Read Mail Order Prairie Bride: (A Western Historical Romance) (Dodge City Brides Book 1) Online
Authors: Julianne MacLean
She leaped to her feet and ripped off her nightgown, then quickly donned the same dress she’d worn yesterday. While she hurriedly laced her boots, she prayed that Briggs had not come in here expecting breakfast before tending to his crops. Surely he would have woken her. Oh, Heaven forbid he should find out how late she had slept!
She splashed some cold water onto her face and pinched her cheeks. She reached for a biscuit, took it with her and ran up the stairs into the daylight. The sun was shining, the sky was blue, and the wheat field was flapping and hissing beneath the incessant breeze. Briggs was nowhere to be seen, so she started off for the Whitiker’s place, thinking a visit there would be a good excuse to explain her lack of productivity that morning.
As soon as she rounded the corner of the house, she stopped, noticing two barrels standing at attention, both filled to the brim with fresh water. “Oh, dear,” she said aloud, fully aware she was talking to herself. He
had
been there.
There was still a chance he had not gone into the house, she told herself, trying to be optimistic.
When she passed the barrels, she found herself feeling a flicker of encouragement. It had been very generous of him to haul the water for her when he had his own work to do in the field. Perhaps there was a chance for civility, if nothing more. It had been clear to her last night, when he’d announced he would sleep in the barn, that he couldn’t endure the idea of touching her.
Well, maybe that wasn’t such a bad thing, she thought, picking her way through the barn yard and past the snorting pig in the pen. Touching her would only remind him of the thing that had scarred their marriage on the very first day. Surely, he would feel differently in time, when she proved herself loyal and serious about this marriage…
A few minutes later, Sarah reached the creek. Looking in both directions and knowing enough not to expect a bridge anywhere close by, she decided there was no other option but to wade across.
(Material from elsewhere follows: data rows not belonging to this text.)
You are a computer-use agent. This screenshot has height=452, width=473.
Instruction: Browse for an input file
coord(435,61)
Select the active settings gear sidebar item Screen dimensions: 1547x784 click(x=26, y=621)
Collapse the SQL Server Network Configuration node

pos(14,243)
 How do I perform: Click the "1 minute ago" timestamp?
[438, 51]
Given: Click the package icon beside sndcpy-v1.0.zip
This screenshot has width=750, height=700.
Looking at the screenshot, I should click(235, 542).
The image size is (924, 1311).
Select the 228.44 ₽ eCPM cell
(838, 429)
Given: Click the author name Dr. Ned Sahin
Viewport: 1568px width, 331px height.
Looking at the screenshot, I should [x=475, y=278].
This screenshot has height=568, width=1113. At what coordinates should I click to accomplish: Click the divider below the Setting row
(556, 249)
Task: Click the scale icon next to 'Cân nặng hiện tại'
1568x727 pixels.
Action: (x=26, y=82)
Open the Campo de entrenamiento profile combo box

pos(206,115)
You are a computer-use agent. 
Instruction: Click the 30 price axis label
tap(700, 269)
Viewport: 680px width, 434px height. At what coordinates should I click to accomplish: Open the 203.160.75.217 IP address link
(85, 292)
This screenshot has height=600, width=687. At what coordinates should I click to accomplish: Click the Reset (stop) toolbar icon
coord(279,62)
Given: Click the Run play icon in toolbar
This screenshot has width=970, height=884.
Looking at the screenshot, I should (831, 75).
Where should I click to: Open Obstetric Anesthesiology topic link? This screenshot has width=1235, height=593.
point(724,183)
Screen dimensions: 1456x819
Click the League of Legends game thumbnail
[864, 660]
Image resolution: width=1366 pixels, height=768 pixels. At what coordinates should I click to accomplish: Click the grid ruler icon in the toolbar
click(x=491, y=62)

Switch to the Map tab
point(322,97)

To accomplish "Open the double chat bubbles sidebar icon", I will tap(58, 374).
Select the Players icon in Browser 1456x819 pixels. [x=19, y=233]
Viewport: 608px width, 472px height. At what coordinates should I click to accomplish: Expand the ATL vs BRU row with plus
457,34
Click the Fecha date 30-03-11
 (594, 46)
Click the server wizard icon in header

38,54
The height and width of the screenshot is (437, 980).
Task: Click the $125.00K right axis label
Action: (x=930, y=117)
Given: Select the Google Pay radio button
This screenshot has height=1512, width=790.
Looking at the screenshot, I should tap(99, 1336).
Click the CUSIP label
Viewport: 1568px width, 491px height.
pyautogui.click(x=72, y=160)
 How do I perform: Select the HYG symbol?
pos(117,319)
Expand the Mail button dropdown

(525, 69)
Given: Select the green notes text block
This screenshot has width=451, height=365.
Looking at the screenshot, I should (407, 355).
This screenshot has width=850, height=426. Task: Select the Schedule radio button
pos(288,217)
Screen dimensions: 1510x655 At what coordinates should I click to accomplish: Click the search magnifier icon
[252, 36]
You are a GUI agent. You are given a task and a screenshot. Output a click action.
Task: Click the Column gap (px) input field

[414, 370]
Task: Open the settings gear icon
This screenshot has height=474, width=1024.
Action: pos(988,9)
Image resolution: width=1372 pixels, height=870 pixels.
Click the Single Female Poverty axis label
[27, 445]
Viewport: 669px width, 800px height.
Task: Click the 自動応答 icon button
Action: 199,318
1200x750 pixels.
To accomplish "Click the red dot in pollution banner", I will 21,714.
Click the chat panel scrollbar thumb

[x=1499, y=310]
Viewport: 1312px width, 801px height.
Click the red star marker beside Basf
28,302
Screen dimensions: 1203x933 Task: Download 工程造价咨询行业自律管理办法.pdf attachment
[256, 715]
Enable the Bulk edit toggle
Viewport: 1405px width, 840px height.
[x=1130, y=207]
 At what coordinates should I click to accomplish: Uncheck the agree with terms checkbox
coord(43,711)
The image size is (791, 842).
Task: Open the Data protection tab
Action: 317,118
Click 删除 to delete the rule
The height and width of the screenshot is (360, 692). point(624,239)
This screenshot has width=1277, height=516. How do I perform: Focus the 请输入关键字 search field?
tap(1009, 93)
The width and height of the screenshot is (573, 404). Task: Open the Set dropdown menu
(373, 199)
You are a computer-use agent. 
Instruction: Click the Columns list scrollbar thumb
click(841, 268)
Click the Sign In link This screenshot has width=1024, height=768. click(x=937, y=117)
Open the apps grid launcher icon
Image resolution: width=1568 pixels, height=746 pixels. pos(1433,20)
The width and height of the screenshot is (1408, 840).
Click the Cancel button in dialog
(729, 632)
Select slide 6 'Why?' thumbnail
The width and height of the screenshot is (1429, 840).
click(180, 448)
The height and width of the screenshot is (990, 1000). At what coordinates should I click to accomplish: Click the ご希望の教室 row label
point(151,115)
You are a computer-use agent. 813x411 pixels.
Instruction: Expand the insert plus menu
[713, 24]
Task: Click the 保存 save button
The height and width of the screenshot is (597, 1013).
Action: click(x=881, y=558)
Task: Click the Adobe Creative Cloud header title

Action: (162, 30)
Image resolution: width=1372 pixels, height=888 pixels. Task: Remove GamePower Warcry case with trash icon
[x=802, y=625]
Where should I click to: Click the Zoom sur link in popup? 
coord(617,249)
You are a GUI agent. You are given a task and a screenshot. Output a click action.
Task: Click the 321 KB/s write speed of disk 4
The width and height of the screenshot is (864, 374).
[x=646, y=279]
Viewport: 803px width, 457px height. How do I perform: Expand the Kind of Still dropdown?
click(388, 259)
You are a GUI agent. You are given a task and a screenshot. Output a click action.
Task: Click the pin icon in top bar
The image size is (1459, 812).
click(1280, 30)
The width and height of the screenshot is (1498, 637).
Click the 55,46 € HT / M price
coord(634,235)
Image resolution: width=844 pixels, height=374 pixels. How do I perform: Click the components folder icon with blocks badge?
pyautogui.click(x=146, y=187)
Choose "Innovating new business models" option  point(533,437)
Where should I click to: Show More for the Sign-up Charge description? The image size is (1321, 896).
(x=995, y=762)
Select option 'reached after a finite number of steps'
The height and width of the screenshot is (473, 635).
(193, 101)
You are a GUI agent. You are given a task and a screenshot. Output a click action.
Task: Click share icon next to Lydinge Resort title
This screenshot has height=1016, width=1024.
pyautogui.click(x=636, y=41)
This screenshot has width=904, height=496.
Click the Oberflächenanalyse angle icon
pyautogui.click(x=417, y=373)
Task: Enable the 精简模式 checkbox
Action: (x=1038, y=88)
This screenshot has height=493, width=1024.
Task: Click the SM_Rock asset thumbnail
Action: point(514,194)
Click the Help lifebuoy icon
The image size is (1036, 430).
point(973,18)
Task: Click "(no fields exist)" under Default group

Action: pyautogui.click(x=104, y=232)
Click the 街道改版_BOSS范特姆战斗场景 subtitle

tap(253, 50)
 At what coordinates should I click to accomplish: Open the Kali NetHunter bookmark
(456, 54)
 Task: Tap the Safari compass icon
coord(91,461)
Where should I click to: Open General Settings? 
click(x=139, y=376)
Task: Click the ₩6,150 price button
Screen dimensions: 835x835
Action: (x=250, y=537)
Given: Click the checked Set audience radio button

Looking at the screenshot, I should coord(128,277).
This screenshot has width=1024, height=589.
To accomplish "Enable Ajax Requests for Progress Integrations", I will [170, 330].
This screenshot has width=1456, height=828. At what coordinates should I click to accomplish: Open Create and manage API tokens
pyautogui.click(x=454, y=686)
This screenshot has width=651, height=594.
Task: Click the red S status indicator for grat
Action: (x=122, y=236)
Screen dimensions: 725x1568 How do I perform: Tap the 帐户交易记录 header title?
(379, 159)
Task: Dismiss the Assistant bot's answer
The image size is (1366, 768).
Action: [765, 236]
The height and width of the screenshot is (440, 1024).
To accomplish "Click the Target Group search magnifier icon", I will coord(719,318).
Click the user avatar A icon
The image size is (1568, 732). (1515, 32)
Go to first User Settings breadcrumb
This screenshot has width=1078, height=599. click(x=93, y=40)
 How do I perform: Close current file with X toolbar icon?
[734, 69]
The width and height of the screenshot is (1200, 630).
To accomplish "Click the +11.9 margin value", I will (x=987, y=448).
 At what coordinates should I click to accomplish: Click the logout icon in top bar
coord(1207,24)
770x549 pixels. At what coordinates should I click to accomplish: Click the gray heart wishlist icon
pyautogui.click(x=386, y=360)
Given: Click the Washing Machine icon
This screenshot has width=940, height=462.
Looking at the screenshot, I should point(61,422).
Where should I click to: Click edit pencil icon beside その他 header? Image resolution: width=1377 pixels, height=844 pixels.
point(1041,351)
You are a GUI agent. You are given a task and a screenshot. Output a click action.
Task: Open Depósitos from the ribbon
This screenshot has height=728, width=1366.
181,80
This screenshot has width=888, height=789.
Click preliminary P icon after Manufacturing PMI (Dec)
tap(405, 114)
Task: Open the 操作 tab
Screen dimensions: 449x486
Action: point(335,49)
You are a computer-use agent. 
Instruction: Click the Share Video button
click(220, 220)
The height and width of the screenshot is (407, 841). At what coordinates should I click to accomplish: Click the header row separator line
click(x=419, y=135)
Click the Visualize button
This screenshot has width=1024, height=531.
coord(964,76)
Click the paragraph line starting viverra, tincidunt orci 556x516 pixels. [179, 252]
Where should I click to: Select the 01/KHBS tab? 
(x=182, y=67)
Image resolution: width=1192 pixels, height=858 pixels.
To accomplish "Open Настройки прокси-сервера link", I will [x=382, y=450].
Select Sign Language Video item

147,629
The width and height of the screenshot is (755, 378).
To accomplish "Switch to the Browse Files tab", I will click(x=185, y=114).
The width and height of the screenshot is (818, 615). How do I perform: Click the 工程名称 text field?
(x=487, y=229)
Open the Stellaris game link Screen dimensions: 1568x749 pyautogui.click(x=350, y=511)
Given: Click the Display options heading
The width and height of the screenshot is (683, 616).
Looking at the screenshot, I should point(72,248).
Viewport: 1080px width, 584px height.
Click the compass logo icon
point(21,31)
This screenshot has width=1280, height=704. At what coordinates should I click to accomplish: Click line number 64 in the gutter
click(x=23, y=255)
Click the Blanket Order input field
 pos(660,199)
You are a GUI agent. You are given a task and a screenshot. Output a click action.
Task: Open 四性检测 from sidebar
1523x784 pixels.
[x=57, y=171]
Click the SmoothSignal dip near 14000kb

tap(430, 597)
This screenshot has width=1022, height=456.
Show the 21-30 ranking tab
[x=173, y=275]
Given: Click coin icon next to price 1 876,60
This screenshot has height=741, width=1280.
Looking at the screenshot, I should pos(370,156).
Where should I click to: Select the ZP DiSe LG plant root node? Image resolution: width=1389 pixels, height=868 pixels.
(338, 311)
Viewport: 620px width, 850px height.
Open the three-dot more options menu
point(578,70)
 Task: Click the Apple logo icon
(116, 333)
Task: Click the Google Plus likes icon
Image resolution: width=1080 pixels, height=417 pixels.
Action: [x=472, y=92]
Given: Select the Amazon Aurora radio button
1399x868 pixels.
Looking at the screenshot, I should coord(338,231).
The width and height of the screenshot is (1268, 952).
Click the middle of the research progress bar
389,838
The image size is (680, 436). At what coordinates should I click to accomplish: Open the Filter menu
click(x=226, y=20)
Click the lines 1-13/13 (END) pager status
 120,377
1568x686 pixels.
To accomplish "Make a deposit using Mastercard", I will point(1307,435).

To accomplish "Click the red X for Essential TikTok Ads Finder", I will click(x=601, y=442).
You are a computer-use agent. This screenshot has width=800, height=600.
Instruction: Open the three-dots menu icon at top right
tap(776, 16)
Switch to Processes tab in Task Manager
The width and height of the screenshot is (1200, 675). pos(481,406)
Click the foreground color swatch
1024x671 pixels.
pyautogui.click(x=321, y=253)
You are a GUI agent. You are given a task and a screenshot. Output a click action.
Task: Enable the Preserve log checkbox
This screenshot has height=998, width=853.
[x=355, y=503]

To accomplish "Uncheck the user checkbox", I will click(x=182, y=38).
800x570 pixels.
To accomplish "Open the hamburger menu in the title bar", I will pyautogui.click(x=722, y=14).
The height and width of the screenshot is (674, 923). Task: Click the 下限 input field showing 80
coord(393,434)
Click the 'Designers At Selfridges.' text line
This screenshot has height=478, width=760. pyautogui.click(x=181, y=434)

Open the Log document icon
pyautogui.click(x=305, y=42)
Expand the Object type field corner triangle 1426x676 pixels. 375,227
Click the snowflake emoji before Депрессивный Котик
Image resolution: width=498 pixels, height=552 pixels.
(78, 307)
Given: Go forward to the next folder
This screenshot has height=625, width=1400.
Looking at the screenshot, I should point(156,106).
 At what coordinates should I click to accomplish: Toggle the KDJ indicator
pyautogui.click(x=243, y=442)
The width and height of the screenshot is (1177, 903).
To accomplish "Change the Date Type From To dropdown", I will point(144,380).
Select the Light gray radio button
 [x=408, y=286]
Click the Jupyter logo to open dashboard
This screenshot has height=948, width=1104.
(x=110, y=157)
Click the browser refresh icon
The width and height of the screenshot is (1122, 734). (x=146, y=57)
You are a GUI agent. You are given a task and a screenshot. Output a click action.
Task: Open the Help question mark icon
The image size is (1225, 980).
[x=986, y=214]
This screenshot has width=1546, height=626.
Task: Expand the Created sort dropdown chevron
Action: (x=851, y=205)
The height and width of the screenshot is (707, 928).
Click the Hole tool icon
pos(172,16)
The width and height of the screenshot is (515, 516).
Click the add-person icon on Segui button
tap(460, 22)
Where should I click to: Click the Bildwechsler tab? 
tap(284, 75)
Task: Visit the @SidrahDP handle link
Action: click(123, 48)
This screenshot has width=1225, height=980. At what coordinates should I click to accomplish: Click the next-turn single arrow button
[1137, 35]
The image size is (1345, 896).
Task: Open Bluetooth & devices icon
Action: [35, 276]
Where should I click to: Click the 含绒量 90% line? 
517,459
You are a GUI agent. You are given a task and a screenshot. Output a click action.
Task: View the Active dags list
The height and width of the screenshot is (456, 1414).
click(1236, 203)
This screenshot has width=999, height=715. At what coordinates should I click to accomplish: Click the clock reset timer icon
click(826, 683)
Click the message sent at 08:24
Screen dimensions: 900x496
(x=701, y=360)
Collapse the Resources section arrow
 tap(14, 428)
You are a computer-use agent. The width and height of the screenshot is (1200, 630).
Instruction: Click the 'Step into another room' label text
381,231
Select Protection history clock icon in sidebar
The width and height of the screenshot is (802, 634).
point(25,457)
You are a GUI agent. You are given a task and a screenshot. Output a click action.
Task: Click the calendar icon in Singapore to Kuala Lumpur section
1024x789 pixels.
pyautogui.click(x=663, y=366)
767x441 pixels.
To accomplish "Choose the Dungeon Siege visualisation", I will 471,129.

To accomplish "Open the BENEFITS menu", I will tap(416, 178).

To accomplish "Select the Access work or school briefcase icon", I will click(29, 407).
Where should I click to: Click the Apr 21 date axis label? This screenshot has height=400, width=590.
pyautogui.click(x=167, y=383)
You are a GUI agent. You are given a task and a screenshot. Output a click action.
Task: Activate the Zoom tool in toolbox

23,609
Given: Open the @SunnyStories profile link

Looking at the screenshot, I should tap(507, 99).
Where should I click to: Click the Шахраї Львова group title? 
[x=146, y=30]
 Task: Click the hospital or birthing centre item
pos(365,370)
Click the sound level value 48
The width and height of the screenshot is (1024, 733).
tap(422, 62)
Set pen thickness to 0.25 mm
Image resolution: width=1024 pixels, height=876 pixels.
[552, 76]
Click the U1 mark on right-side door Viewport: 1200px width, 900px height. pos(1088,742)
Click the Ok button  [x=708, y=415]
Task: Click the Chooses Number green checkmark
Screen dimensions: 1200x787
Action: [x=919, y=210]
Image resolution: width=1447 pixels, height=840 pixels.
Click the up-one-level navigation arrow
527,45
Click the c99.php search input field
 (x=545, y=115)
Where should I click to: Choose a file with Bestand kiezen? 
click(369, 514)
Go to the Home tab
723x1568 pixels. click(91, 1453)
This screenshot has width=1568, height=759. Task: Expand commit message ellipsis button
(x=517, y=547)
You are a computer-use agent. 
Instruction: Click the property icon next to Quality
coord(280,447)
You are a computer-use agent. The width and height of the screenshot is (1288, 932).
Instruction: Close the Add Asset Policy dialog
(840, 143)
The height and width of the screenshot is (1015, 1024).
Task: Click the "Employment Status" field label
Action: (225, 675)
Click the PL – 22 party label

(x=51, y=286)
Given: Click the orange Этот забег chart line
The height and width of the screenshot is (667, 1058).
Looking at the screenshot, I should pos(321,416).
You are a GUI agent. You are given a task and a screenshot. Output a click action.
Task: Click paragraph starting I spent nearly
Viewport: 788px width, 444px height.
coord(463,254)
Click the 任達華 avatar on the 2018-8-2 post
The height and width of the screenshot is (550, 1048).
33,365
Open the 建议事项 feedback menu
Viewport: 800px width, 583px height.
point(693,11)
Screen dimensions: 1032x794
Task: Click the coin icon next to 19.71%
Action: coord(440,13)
She removed her boots and hoisted her skirts up to her waist, then waded through the cool, resistant water, carrying her boots in one hand over her head. She climbed the creek bank on the other side, and while she sat in the grass retying her boots, she saw chimney smoke against the blue sky in the distance. With her drawers wet and sticking to her legs beneath her skirts, she started off in that direction.
A short time later, she walked into the Whitiker’s yard and found their homestead far more established than her own. A large vegetable garden grew just beyond the wood fence—a wood fence!—and the sturdy sod house stood square and straight, topped with a plank roof. Ah, what a luxury, she thought, recalling how she’d had to keep the stew covered last night while it was cooking, just to prevent dirt from dropping into the pot.
Warm and perspiring from the long walk in the sun, Sarah approached the front door. She noticed with interest a birdcage hanging by the front window, the songbird making cheerful music. Below the window, potted flowers turned their pink and purple faces to the sky and seemed to giggle in the wind. Sarah wished she’d had the forethought to bring along some of her biscuits. Too late now, she said to herself, as she raised her fist to knock.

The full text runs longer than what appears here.